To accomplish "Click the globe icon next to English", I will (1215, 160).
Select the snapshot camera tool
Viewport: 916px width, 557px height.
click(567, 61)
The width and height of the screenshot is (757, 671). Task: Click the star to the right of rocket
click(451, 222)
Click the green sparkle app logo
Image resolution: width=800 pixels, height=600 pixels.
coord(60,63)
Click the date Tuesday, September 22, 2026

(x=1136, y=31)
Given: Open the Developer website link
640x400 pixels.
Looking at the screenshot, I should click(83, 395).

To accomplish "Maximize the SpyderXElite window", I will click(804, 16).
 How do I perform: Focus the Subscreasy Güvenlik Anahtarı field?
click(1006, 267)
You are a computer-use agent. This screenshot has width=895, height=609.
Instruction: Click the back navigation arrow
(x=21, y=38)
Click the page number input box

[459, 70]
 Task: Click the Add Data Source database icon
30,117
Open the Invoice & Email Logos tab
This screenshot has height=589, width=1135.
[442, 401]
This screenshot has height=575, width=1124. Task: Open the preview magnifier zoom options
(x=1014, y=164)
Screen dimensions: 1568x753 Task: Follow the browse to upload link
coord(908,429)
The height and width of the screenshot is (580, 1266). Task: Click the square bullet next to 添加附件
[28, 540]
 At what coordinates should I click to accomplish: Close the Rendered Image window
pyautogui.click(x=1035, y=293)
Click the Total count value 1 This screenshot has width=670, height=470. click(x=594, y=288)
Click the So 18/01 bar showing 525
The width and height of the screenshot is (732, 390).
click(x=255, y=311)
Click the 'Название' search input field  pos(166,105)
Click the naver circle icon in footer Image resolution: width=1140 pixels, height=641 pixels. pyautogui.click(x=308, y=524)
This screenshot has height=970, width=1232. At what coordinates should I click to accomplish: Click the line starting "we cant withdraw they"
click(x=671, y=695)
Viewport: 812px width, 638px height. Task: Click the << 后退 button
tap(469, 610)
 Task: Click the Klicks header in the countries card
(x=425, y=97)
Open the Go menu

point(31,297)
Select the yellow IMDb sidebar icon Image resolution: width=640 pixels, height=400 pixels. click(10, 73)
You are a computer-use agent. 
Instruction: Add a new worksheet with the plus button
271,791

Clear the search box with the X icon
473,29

○ ○ ○ ○ ○

All lines above that include the word "computer" should be located and copied.

You are a computer-use agent. This screenshot has width=895, height=609.
You are a computer-use agent. 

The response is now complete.